With golf-course views serving as his backdrop, he stood for more than 30 minutes in an effort to ignite attention from the audience, largely composed of Cedar Rapids-area Republicans.
And while his Right to Rise super PAC is keeping his fundraising coffers full, endorsers from Cedar Rapids — Iowa’s second largest city and an area with strong Republican ground organizing — could expand his name recognition.
The punches at lobbying powerhouses on Washington’s K Street were thrown on Bush’s second-to-last stop on his latest Iowa tour.
K Street is often referred to loosely as D.C.’s group of lobbying firms that have a long history of employing former lawmakers.
In front of activists, Bush iterated his proposal for a six-year ban on lobbying for U.S. lawmakers.
The current federal mandate requires one year for members of the House and two years for senators.
But those comments don’t exactly stack up with his national campaign.
Several D.C. lobbyists worked for Bush’s national campaign message this summer, as he worked to rake it fundraising and expanding his ground game in early presidential voting states.
As he has done in every Iowa visit, Bush connected his tenure as Florida governor (1999-2007) to his presidential campaign.
In Florida, Bush said he used the guiding principle that “government shouldn’t grow faster than people’s ability to pay for it.
“I know that’s kind of a radical idea when you think about Washington, D.C.,” he said at the Cedar Rapids Country Club, as a small group of attendees laughed at his dig at Capitol Hill.
If elected, Bush said, he would grow the nation’s economy at 4.4 percent a year. That figure, he said would lift more people out of poverty.
A line of comparison: The “Obama economics” that Hillary Clinton and Sen. Bernie Sanders, I-Vt., would utilize would create 2 percent or less growth, Bush said.
Among the GOP candidates, Bush ranks low in the number of visits to Iowa’s first-in-the-nation caucus grounds this cycle, according to Daily Iowan records.
His last stopover in Cedar Rapids came in March, when he filled a party room at the Pizza Ranch, 2450 Westdale Dr. SW., prior to the launch of his White House bid. That visit, he said, was his first trip back to Iowa since 1980.
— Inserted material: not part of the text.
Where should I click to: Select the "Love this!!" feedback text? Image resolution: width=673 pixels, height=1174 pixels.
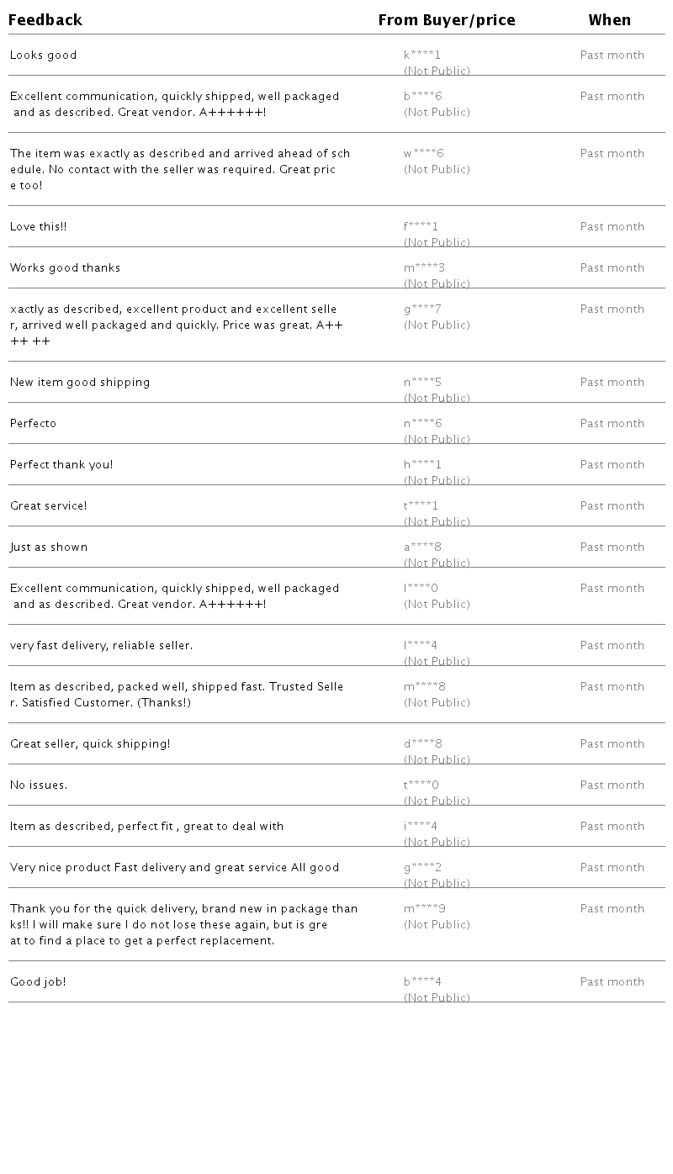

Despite a six-month hiatus, many of those guests who listened to him speak over pizza and a dinner buffet, including Cedar Rapids City Councilor Scott Olson and Joni Scotter, a top Linn County activist who backed Mitt Romney’s 2012 presidential bid, came back Tuesday.
Many were also expected to attend a fundraiser with Bush for state Rep. Ken Rizer in Cedar Rapids Tuesday evening.
In the latest Public Policy Polling survey released Tuesday, Bush polled near the middle of the GOP presidential pack, at 8 percent.
The poll, conducted Sept. 18-20 by phone and the Internet, surveyed 488 Republican primary voters and 494 usual Democratic primary voters. The poll’s margin of error for both parties is plus or minus 4.4 percentage points.
Several Bush supporters rebuked the notion that he isn’t taken Iowa seriously. Some, like Scotter, said Bush stands alone, without a true rival.
The youngest Republican in attendance was 17-year-old Cedar Rapids Kennedy High student Spencer Wilhelm.
Wilhelm, who has seen Bush seven times in Iowa and plans to caucus for Bush on Feb. 1, said the former governor narrowly beat out Sen. Marco Rubio, R-Fla., for his upcoming vote.
“Others are more extreme,” Wilhelm said in reference to Bush. “He’s just right. Right in the middle.”